# Data for this task

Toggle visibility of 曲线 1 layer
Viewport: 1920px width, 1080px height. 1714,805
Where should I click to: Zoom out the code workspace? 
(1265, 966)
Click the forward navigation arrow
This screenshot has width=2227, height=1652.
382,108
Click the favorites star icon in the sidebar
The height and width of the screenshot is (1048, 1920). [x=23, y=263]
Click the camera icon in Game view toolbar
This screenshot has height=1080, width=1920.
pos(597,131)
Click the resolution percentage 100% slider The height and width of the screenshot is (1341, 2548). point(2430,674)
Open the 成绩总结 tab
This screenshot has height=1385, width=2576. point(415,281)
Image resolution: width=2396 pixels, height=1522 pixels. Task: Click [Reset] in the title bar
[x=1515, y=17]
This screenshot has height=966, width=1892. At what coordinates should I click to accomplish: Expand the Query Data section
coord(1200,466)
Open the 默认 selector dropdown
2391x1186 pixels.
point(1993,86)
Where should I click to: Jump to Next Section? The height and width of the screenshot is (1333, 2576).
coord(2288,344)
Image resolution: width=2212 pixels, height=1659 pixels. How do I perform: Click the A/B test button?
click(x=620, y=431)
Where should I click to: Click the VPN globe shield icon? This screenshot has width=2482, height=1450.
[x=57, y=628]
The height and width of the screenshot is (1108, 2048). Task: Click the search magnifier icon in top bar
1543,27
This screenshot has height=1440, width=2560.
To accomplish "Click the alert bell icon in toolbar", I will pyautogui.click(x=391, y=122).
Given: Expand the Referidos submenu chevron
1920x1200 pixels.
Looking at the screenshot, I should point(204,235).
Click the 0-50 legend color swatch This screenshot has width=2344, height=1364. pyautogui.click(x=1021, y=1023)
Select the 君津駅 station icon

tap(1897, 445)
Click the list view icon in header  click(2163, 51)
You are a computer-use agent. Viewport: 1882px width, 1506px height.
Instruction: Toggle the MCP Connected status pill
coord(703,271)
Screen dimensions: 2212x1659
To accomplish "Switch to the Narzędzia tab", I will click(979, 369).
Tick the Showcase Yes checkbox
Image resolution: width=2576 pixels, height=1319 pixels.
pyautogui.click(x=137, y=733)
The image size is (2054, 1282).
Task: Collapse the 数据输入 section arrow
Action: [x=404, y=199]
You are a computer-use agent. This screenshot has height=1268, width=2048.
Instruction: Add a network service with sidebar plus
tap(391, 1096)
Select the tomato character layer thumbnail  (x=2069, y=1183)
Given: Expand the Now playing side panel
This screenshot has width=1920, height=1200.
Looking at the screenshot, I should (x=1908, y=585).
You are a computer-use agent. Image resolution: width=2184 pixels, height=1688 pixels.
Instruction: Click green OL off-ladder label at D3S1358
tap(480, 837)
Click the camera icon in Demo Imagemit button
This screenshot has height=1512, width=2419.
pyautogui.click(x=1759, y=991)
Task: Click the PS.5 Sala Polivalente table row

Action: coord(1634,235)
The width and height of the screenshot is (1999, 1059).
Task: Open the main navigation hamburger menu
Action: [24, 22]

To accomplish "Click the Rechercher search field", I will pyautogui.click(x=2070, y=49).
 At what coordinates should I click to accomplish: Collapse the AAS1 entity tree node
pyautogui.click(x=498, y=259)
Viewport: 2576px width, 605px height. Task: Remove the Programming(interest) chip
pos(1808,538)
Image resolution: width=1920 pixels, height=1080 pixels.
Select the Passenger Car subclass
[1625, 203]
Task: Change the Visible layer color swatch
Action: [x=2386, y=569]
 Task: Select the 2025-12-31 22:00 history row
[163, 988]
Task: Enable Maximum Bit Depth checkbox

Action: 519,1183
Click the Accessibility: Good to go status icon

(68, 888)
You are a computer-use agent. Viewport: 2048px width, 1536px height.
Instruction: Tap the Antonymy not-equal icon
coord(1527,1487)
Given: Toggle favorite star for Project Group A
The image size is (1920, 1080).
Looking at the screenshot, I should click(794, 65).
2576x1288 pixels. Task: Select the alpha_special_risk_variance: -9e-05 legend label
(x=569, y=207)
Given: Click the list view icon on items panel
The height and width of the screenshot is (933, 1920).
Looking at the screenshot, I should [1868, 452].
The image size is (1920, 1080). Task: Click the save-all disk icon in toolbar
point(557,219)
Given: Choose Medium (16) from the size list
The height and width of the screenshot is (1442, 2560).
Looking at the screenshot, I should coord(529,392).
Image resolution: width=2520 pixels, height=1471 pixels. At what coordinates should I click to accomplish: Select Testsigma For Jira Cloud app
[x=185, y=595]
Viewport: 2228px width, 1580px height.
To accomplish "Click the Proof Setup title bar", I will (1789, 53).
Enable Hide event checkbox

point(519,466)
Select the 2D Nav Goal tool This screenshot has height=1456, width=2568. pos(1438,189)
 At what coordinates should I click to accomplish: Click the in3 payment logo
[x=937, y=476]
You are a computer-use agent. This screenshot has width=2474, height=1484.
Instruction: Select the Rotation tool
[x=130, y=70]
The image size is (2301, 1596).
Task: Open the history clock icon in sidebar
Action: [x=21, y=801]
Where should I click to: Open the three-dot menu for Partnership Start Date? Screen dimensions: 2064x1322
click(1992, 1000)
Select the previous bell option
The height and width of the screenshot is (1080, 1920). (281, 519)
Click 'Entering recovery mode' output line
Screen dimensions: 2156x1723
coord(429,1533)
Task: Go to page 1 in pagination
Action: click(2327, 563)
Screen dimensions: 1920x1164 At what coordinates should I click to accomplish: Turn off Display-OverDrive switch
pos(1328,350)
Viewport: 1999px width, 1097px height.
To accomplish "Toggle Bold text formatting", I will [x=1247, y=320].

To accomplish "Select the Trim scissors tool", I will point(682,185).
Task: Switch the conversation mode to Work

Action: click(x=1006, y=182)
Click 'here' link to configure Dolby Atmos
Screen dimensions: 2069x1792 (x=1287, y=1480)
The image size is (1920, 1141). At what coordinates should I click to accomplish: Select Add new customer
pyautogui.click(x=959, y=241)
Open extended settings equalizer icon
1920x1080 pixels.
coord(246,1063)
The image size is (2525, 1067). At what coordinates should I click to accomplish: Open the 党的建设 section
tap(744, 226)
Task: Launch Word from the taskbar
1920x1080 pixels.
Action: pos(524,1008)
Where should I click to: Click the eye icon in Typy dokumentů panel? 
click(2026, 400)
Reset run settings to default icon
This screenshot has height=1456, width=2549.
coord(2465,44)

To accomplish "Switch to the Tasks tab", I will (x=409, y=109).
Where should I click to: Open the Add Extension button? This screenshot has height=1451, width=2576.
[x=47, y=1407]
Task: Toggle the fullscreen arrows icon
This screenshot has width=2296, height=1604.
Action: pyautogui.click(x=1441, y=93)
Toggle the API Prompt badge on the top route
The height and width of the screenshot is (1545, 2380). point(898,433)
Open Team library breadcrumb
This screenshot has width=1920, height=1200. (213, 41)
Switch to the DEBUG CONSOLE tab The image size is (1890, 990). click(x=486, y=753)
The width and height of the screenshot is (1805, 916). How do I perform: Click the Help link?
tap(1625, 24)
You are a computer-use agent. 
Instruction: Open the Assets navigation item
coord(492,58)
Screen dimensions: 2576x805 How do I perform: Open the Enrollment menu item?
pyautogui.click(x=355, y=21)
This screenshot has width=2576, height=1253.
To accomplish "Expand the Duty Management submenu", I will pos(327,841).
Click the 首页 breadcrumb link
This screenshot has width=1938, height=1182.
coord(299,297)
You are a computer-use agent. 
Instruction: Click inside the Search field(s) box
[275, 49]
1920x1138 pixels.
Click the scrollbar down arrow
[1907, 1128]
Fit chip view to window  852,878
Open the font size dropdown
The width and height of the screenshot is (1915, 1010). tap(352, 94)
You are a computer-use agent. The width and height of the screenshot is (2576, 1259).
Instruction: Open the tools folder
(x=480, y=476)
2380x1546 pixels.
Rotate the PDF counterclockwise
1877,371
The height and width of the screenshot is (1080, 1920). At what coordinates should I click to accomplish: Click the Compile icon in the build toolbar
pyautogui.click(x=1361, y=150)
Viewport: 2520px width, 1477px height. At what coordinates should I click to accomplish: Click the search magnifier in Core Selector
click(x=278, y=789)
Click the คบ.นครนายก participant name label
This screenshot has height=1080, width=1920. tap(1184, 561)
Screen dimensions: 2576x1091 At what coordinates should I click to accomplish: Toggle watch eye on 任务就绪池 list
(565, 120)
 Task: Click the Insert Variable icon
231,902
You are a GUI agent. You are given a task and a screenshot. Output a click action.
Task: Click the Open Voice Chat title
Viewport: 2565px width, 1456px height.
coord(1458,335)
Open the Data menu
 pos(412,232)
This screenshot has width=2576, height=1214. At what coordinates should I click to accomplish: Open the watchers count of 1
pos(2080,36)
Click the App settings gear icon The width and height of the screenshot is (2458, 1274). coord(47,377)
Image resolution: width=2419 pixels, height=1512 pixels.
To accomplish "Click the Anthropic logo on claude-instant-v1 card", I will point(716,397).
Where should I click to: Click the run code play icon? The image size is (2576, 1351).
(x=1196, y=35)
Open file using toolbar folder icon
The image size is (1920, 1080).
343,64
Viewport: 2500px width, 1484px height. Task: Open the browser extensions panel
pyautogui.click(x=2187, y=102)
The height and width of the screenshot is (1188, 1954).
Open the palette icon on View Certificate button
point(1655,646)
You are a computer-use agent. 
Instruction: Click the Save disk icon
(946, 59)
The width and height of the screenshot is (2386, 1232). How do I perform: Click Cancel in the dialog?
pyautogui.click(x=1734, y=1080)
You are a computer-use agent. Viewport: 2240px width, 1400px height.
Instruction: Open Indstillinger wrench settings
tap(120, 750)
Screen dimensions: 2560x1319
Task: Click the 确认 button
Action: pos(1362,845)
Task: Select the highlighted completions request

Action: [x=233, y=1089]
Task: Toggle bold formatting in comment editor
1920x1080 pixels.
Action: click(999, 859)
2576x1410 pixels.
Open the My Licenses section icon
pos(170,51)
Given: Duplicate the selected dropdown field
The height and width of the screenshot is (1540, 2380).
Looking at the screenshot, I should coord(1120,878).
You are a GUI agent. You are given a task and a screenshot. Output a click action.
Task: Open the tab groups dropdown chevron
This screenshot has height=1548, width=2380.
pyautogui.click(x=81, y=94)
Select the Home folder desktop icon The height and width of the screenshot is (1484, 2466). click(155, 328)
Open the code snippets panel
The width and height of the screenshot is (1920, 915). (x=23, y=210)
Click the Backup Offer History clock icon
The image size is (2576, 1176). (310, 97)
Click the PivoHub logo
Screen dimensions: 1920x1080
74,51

# How to complete this task
Search the data above for lines holding "formatting" and copy each of them.

# Output of the exercise
To accomplish "Toggle Bold text formatting", I will [x=1247, y=320].
Task: Toggle bold formatting in comment editor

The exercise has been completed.